Days away from retirement, Todd and Nona Jane Briggs remain busy helping customers select the perfect gift for a friend or a summer outfit at their downtown Lampasas shop, My Girls.
“Everything on the rack has a red tag, and that gives you the sale price, then you get another 40% off the price,” Nona Jane can be overheard telling a customer, a sign of her continued devotion to those who walk through the shop’s doors.
The couple are running a storewide sale as they prepare to bid farewell at a retirement party July 2 at My Girls. Now into their early 80s, Todd and Nona Jane know it is time to close this chapter.
“We’ve had friends and families through the last five to 10 years [asking], “When are you going to retire? When are you going to retire?’ ” Todd said. “And we’ve just decided now is the time.”
Todd, whose full name is David Todd Briggs V, said he likes to tell customers he has been on the courthouse square since 1900, and that he can “prove it.”
Although a cheeky joke, Briggs’ grandfather David Todd Briggs III, a Kempner native, returned to Lampasas in 1900 after graduating from business college. Shortly after arriving, the elder Briggs bought out H.M. Yates, who owned the current location of the Dispatch Record newspaper office, and he opened the men's clothing store Briggs-Carlisle.
In 1922, Lampasas Furniture Company and Briggs-Gamel Funeral Company launched from the same location. Eventually, the furniture store would shift to East Third Street in the 1930s and fill the space where My Girls is situated today. For more than 70 years, Todd and his family have called that 415 E. Third St. site home.
“I’ve been in this building since some time in the late ’40s,” he said. “As I would hang around with the delivery guys for Lampasas Furniture Company, I’d stand up in the seat of the pickup and go with them on deliveries and service calls.”
Todd said he and his wife would become owners of a furniture store that garnered attention from across the state. But with the price of oil dropping dramatically in the 1980s, business started to slow down. Lampasas Furniture closed its doors in 1990.
“People stopped traveling, people stopped buying, and we decided it was time to get out of the furniture business,” Todd said.
The space in the building would be leased to other businesses until 1998, when Nona Jane decided she wanted to have a small gift and antique shop for when she retired from her Austin-based job in 2000. Before taking up the whole floor space, My Girls started in a tiny section of the building.
“He had an artist who also had a framing studio, and by the time I’d find some place they’d move me,” Nona Jane said. “So, I painted those rocks on the floor so they couldn’t move me, and I had about 100 square feet. It has just grown from there.”
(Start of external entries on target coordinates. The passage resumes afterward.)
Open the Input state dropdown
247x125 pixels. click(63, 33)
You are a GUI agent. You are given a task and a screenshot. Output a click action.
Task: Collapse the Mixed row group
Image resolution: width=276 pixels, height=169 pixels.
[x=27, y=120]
Customers fell in love with My Girls for its variety, with items ranging from antiques to women’s clothing. As My Girls grew in popularity, Nona Jane decided maybe customers might enjoy a bite to eat while they shopped.
“I was making cookies and coffee and giving them away, and somebody reported me to the Health Department,” she said. “And it made me so mad. I said, ‘You know, we really need a restaurant here or something here.’ I thought, ‘Shoot, I’ll make chicken salad.’ I told Todd if I sell 10 sandwiches a day, I’ll be happy, and that is where it started.”
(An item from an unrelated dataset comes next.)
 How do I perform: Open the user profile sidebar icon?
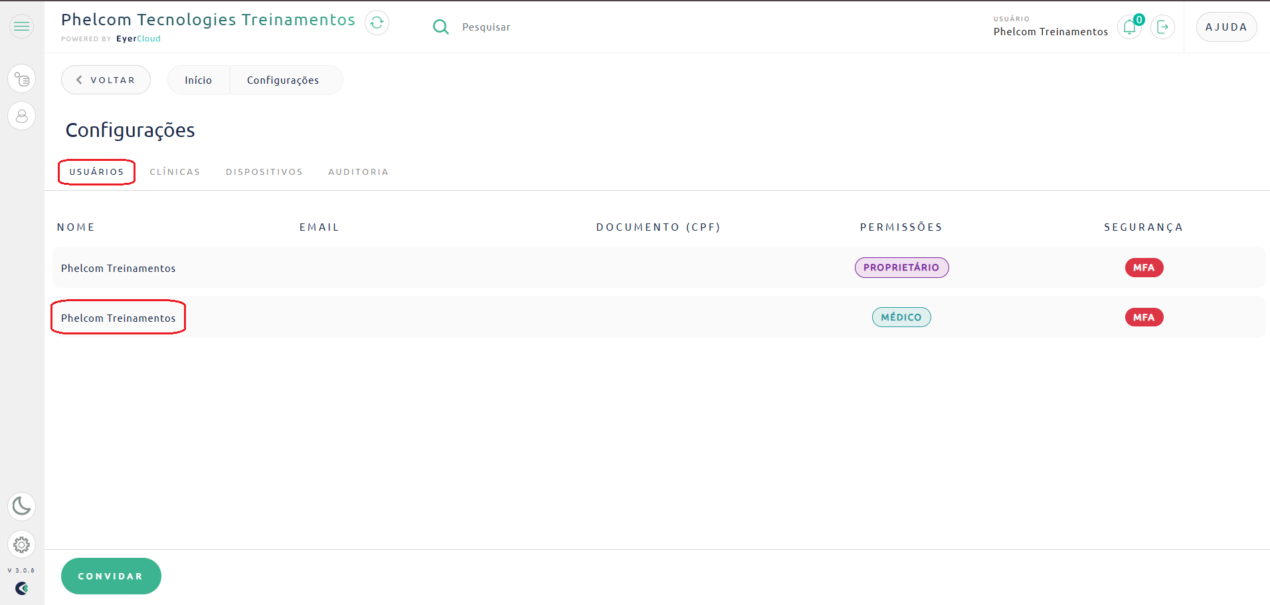click(x=22, y=116)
The restaurant within the shop launched in 2001 and became known for its scrumptious chicken salad sandwiches and potato salad. With Medina's Mexican Restaurant the only other food option downtown, My Girls quickly became popular.
“People downtown needed a place to eat that was downtown instead of going up to Key Avenue,” Todd said. “There weren’t as many fast foods on Key Avenue either.”
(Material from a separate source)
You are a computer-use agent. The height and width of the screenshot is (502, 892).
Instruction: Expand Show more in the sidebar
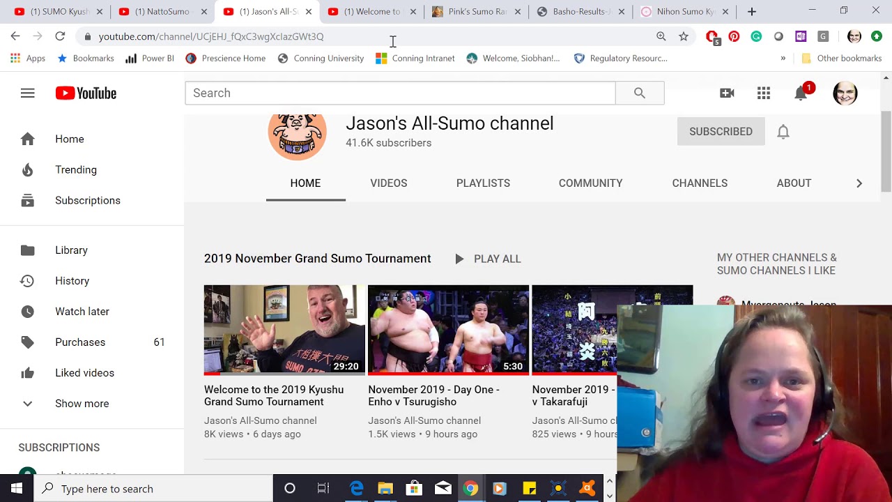pos(82,404)
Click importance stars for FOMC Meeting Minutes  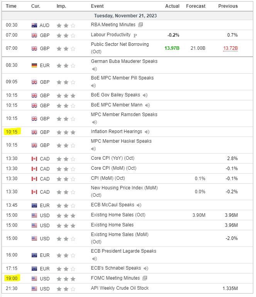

In its heyday, the Briggses said they served up to 85 sandwiches during the lunch period. Todd added that My Girls became a popular lunch spot for Lampasas ISD staff, who would call in orders that would be hand-delivered.
“While people were eating here, I was delivering to all the school campuses,” he said.
The My Girls restaurant remained open until the April 2024 solar eclipse event, when Todd and Nona Jane shifted gears to focus solely on the retail side of the business. The couple will close the entire chapter of My Girls in the coming days.
“Mixed emotions,” Nona Jane said of their impending retirement. “We are going to miss it, but it’s time, and we are looking forward to this transition and having more leisure time.”
As small-business owners, isn’t easy to take much time away for vacations. Todd and Nona Jane are eager to go places they haven’t been before and spend time with grandchildren in Wyoming.
Although the building will still be owned by the Briggses, it soon will become the location of another popular Lampasas retail store, The Other Place. Nonetheless, Todd will maintain an office within the building and expects Nona Jane to stop by as well.
“We are going to stay active,” he said. “We won’t be down here every day. We could work in the yard, we could travel,” Todd said of their post-retirement options.
The couple look forward to seeing their customers at the special retirement celebration on Wednesday from 3-6 p.m. at My Girls.
“Over the years I’ve said, and my wife has said, we have the world’s greatest customers, and they are absolutely awesome,” Todd said.